Dear UNPO Members and Friends,

As the 2012 year grew to a close, UNPO held its General Assembly in Geneva, from November 29th to December 1st. This was the occasion for all Members to discuss the work and goals of the organization for the years to come.

The Assembly was punctuated by a visit to the Office of the High Commissioner for Human Rights, as well as a candlelight vigil in front of the United Nations building to support the right to participate in political life.

On a festive note, the UNPO launched its first ever cookbook, just in time for the end of the year festivities. Native Delights gathers recipes from UNPO Members from all over the world and explains in detail how to prepare them.

UNPO continued its action towards ensuring the representation and the defense of its Members and their rights. Particular attention was drawn during the month of December to the impact large-scale mining has on indigenous people. Two reports focusing on the Philippines shed light on the situation, which can be related to other cases worldwide.

In addition, UNPO’s President and General Secretary expressed their continued preoccupation about the situation in Iraqi Kurdistan and condemned the Iraqi threats against the Kurds. They urged the international community to take immediate action and to facilitate negotiations between the Government of Iraq and the Kurdistan Regional Government – a situation we continue to monitor closely. Concerns about the Chittagong Hill Tracts Accord were also raised, as the Accord’s 15th anniversary has once again led to the disappointing realization that a lot remains to be done by the Government of Bangladesh to achieve ethnic peace in the region. Our Member, PCJSS, continues to call for the drafting of a clear Road Map to achieve compliance of the Accord.

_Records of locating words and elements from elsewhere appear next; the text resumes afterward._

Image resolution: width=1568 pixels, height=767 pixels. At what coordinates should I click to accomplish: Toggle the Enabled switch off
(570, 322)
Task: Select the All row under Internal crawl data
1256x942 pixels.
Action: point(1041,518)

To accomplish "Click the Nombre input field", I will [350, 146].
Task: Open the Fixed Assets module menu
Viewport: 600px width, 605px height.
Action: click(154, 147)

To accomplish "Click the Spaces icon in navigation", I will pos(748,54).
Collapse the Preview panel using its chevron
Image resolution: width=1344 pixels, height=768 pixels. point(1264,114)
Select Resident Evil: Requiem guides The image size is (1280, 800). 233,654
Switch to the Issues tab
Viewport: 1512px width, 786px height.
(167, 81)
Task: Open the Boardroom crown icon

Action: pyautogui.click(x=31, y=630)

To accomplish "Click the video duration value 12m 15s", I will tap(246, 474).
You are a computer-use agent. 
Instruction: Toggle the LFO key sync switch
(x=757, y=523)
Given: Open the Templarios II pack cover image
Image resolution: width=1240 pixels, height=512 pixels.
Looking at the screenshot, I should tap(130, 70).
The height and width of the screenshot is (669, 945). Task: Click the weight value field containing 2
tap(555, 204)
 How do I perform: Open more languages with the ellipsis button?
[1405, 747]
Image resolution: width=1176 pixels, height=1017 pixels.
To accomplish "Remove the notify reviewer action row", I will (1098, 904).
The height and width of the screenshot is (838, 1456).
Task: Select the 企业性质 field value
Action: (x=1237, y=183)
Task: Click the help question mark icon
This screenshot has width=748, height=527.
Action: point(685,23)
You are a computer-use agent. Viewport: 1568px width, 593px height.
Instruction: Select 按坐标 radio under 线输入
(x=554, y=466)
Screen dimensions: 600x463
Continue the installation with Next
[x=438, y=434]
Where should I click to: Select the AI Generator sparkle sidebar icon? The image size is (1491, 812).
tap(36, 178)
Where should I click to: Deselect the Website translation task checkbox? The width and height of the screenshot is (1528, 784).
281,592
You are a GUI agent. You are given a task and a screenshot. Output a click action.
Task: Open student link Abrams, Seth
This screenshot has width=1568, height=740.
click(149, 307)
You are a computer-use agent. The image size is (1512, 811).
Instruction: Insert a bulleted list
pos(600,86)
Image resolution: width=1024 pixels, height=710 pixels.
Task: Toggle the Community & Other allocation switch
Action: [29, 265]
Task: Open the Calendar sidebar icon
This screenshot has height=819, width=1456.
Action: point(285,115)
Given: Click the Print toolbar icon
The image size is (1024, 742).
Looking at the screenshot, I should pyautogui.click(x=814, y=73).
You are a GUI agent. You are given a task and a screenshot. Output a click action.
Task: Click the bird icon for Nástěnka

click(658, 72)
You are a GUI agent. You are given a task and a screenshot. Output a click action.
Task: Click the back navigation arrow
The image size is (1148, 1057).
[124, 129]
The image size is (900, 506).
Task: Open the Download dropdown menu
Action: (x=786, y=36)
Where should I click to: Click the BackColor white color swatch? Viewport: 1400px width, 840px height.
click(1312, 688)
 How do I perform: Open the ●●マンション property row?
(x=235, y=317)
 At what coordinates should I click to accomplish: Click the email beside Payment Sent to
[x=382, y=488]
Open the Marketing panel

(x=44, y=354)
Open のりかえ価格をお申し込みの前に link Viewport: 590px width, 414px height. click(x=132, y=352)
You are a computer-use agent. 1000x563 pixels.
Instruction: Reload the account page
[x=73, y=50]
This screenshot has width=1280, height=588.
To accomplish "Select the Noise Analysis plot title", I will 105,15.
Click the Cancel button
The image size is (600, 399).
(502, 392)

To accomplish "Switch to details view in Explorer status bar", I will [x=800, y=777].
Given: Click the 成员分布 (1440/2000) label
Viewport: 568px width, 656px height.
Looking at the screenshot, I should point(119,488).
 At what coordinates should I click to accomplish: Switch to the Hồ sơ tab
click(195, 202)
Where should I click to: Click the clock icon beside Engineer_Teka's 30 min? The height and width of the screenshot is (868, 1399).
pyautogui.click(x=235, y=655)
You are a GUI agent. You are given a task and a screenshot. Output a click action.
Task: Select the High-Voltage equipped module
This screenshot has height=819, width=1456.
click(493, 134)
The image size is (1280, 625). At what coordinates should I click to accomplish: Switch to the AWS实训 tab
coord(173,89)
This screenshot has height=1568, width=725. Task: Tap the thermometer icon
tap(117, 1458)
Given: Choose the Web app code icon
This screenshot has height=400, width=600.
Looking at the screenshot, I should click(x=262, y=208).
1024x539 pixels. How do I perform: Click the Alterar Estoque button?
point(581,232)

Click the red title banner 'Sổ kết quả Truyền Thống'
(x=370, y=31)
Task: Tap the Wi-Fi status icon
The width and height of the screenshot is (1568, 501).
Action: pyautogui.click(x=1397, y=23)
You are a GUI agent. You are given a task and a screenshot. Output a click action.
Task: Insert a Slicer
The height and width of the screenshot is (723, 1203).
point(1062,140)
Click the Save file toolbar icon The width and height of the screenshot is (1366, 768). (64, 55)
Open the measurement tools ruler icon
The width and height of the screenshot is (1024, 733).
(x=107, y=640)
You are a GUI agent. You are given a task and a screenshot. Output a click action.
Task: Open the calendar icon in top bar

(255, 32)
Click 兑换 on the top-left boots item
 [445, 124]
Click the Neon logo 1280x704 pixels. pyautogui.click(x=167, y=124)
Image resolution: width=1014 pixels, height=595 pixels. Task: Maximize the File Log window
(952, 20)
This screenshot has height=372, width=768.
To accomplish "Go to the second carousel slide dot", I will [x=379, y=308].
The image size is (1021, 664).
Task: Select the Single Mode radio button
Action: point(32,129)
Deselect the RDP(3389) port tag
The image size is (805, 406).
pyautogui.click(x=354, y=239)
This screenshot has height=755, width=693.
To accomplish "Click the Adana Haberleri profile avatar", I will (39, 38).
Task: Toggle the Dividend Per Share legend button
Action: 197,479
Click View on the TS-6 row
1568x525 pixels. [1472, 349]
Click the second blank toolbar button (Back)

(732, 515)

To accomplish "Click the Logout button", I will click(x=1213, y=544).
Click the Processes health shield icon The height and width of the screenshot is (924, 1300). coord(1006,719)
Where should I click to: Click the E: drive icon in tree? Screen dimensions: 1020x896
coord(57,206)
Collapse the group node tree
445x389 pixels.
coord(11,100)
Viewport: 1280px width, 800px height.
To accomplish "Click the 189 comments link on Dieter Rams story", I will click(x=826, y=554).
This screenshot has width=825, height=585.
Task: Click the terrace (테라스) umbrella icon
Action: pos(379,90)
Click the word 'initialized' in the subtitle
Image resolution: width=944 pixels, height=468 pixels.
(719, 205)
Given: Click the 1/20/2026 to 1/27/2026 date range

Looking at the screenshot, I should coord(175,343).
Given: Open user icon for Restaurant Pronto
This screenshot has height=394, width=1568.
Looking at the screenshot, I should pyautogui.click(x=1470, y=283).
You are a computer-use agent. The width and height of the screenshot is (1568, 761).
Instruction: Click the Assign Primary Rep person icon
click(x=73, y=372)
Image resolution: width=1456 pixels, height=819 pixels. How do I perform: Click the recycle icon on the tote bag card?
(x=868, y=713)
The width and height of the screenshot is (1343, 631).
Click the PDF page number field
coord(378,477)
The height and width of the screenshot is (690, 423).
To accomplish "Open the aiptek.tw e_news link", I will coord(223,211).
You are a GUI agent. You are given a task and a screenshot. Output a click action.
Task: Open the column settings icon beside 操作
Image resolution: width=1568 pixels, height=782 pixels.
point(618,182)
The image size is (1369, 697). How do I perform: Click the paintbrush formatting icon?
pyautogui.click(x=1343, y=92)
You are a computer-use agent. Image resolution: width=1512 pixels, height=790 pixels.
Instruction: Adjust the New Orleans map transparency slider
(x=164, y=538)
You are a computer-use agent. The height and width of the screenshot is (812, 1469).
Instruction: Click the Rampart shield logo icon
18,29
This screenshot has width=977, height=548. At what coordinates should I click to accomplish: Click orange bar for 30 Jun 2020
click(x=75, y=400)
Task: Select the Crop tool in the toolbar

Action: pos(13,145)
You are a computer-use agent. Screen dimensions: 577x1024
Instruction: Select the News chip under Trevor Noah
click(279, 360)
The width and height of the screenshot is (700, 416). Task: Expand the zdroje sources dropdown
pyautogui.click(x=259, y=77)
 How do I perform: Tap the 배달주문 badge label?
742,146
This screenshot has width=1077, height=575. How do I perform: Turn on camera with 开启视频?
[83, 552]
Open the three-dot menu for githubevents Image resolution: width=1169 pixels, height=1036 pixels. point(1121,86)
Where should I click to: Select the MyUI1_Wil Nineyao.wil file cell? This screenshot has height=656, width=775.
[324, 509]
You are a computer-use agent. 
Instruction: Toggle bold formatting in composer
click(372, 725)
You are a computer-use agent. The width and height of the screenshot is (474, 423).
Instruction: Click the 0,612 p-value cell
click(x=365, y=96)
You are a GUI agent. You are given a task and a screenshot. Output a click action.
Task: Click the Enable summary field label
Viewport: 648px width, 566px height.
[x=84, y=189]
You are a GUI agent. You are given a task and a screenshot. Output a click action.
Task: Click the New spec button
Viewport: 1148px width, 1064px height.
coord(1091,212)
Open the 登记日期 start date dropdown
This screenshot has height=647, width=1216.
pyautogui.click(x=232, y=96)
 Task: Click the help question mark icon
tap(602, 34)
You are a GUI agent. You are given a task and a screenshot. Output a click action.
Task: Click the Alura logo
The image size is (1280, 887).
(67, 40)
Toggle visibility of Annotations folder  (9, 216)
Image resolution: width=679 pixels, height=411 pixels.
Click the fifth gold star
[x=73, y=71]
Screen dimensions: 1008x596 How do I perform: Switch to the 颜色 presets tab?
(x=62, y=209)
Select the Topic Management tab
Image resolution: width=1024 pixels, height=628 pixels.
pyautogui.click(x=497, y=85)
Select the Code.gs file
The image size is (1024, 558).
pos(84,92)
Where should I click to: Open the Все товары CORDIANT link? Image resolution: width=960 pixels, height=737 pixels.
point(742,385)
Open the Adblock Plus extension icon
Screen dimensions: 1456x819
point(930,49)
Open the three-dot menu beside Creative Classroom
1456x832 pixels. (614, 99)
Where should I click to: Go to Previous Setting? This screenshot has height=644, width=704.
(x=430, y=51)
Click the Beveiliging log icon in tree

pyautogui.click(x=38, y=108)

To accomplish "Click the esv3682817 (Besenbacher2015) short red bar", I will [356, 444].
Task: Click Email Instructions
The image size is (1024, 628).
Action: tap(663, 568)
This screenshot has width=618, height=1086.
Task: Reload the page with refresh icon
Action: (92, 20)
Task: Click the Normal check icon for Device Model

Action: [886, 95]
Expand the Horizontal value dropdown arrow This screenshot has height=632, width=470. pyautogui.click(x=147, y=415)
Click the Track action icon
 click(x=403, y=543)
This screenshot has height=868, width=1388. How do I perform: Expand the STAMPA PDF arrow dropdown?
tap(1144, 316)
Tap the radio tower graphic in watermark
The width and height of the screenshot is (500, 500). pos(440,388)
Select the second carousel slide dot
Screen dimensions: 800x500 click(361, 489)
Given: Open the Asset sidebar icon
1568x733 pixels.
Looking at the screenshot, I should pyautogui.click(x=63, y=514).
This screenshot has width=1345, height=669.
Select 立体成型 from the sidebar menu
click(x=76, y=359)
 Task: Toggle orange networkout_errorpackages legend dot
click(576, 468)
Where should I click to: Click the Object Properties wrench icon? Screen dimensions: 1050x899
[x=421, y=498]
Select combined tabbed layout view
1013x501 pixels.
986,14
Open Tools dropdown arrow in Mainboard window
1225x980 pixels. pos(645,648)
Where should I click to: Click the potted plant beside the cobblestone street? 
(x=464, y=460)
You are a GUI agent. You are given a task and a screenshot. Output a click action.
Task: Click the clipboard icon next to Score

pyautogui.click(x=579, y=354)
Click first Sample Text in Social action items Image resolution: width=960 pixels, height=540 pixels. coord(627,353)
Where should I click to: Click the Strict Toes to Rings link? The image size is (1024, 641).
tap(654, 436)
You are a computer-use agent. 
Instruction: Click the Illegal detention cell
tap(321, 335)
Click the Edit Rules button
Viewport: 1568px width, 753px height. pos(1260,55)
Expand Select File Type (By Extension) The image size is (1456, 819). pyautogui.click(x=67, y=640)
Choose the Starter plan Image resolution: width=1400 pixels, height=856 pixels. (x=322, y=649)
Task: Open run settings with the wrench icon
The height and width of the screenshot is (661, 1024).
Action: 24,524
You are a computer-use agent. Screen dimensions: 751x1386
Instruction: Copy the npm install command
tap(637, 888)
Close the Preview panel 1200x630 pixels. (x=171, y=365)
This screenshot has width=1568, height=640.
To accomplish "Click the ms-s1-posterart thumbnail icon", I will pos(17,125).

Finally, two of our Members experienced decisive moments. Mr. Biram Dah Abeid, President of the Initiative for the Resurgence of Abolitionism in Mauritania, was warmly welcomed back to Mauritania by hundreds of supporters and sympathizers. It is hoped that Mr Abeid’s return will open a new chapter in the nation’s history in which the Government of President Aziz enforces its own laws and Mauritanians can finally be free of the shackles of slavery. His return was the occasion for the organization of the Freedom Caravan, which crossed the country to raise awareness about the plight of slavery in Mauritania. Meanwhile the Ogoni secured a crucial victory, when a Dutch court ruled that a subsidiary of Shell was partially responsible for oil pollution in the Niger Delta, and ordered it to pay compensation to the farmers whose land was poisoned because of leaking pipelines.

These encouraging steps bode well for the year to come, despite the major hurdles still facing other Members. We hope this year will be a fruitful one for the respect of our Members’ human rights and see progress in their struggles for self-determination.